Task instructions
Copy each of the following entries back without change.

========================

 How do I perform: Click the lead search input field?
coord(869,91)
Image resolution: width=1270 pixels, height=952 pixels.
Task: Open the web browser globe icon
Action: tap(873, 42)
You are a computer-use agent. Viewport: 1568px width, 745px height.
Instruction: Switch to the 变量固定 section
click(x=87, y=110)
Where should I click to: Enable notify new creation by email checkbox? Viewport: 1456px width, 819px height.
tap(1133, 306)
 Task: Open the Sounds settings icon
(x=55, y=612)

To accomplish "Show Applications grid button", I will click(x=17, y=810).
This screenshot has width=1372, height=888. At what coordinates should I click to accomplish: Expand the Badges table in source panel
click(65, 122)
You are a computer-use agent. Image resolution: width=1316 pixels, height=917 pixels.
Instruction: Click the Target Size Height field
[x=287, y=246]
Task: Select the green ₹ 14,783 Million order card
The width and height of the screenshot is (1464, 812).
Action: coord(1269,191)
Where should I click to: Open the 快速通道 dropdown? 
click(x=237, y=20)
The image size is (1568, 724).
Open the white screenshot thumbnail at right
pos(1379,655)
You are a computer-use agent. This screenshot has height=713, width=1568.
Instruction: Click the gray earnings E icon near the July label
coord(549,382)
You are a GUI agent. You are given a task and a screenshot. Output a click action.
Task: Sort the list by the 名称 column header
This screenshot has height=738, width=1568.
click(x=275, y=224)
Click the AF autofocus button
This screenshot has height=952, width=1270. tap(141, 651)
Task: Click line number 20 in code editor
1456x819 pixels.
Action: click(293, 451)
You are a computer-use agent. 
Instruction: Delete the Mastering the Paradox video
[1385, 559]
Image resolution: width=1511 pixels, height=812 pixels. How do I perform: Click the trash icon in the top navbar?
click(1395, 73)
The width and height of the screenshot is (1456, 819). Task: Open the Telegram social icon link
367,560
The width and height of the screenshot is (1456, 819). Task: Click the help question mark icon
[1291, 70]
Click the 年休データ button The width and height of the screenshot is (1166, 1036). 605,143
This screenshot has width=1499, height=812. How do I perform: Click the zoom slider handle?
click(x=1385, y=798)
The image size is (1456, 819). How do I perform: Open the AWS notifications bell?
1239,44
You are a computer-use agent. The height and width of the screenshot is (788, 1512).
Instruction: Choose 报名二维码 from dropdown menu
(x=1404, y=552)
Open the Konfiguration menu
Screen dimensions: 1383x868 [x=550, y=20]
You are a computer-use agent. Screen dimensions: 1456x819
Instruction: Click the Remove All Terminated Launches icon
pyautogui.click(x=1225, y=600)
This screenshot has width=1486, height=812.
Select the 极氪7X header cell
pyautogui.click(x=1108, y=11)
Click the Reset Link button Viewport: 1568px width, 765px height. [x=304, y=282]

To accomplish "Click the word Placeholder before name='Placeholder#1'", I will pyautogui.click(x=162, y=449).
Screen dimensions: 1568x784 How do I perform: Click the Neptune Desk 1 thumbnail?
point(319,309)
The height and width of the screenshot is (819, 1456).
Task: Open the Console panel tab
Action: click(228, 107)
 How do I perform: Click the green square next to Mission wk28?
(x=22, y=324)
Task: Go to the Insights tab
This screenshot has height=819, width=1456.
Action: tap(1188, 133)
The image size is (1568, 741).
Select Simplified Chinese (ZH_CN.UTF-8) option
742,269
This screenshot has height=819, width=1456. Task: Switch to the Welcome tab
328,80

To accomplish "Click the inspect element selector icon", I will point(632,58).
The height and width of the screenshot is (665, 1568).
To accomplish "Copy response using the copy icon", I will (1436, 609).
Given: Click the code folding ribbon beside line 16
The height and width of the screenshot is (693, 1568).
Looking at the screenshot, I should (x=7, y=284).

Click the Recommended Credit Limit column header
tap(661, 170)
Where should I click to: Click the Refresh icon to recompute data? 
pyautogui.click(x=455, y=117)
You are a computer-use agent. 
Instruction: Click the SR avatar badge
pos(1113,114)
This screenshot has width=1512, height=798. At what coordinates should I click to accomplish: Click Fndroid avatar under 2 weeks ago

========================

Solution below
 How do I perform: Click the lead search input field?
coord(869,91)
Image resolution: width=1270 pixels, height=952 pixels.
Task: Open the web browser globe icon
Action: tap(873, 42)
You are a computer-use agent. Viewport: 1568px width, 745px height.
Instruction: Switch to the 变量固定 section
click(x=87, y=110)
Where should I click to: Enable notify new creation by email checkbox? Viewport: 1456px width, 819px height.
tap(1133, 306)
 Task: Open the Sounds settings icon
(x=55, y=612)

To accomplish "Show Applications grid button", I will click(x=17, y=810).
This screenshot has width=1372, height=888. At what coordinates should I click to accomplish: Expand the Badges table in source panel
click(65, 122)
You are a computer-use agent. Image resolution: width=1316 pixels, height=917 pixels.
Instruction: Click the Target Size Height field
[x=287, y=246]
Task: Select the green ₹ 14,783 Million order card
The width and height of the screenshot is (1464, 812).
Action: coord(1269,191)
Where should I click to: Open the 快速通道 dropdown? 
click(x=237, y=20)
The image size is (1568, 724).
Open the white screenshot thumbnail at right
pos(1379,655)
You are a computer-use agent. This screenshot has height=713, width=1568.
Instruction: Click the gray earnings E icon near the July label
coord(549,382)
You are a GUI agent. You are given a task and a screenshot. Output a click action.
Task: Sort the list by the 名称 column header
This screenshot has height=738, width=1568.
click(x=275, y=224)
Click the AF autofocus button
This screenshot has height=952, width=1270. tap(141, 651)
Task: Click line number 20 in code editor
1456x819 pixels.
Action: click(293, 451)
You are a computer-use agent. 
Instruction: Delete the Mastering the Paradox video
[1385, 559]
Image resolution: width=1511 pixels, height=812 pixels. How do I perform: Click the trash icon in the top navbar?
click(1395, 73)
The width and height of the screenshot is (1456, 819). Task: Open the Telegram social icon link
367,560
The width and height of the screenshot is (1456, 819). Task: Click the help question mark icon
[1291, 70]
Click the 年休データ button The width and height of the screenshot is (1166, 1036). 605,143
This screenshot has width=1499, height=812. How do I perform: Click the zoom slider handle?
click(x=1385, y=798)
The image size is (1456, 819). How do I perform: Open the AWS notifications bell?
1239,44
You are a computer-use agent. The height and width of the screenshot is (788, 1512).
Instruction: Choose 报名二维码 from dropdown menu
(x=1404, y=552)
Open the Konfiguration menu
Screen dimensions: 1383x868 [x=550, y=20]
You are a computer-use agent. Screen dimensions: 1456x819
Instruction: Click the Remove All Terminated Launches icon
pyautogui.click(x=1225, y=600)
This screenshot has width=1486, height=812.
Select the 极氪7X header cell
pyautogui.click(x=1108, y=11)
Click the Reset Link button Viewport: 1568px width, 765px height. [x=304, y=282]

To accomplish "Click the word Placeholder before name='Placeholder#1'", I will pyautogui.click(x=162, y=449).
Screen dimensions: 1568x784 How do I perform: Click the Neptune Desk 1 thumbnail?
point(319,309)
The height and width of the screenshot is (819, 1456).
Task: Open the Console panel tab
Action: click(228, 107)
 How do I perform: Click the green square next to Mission wk28?
(x=22, y=324)
Task: Go to the Insights tab
This screenshot has height=819, width=1456.
Action: tap(1188, 133)
The image size is (1568, 741).
Select Simplified Chinese (ZH_CN.UTF-8) option
742,269
This screenshot has height=819, width=1456. Task: Switch to the Welcome tab
328,80

To accomplish "Click the inspect element selector icon", I will point(632,58).
The height and width of the screenshot is (665, 1568).
To accomplish "Copy response using the copy icon", I will (1436, 609).
Given: Click the code folding ribbon beside line 16
The height and width of the screenshot is (693, 1568).
Looking at the screenshot, I should (x=7, y=284).

Click the Recommended Credit Limit column header
tap(661, 170)
Where should I click to: Click the Refresh icon to recompute data? 
pyautogui.click(x=455, y=117)
You are a computer-use agent. 
Instruction: Click the SR avatar badge
pos(1113,114)
This screenshot has width=1512, height=798. At what coordinates should I click to accomplish: Click Fndroid avatar under 2 weeks ago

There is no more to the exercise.